* [Given data]
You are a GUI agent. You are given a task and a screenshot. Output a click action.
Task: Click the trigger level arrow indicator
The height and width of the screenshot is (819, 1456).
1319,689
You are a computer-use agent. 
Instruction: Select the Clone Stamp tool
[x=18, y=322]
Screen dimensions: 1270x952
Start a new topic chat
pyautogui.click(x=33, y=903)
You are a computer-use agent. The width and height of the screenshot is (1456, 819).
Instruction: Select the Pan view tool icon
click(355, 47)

* [Work order] Every line from the one containing "Instruction: Select the Clone Stamp tool" through the final line of the data above is to be restated word for word, and nothing more.

* [Solution to this task]
Instruction: Select the Clone Stamp tool
[x=18, y=322]
Screen dimensions: 1270x952
Start a new topic chat
pyautogui.click(x=33, y=903)
You are a computer-use agent. The width and height of the screenshot is (1456, 819).
Instruction: Select the Pan view tool icon
click(355, 47)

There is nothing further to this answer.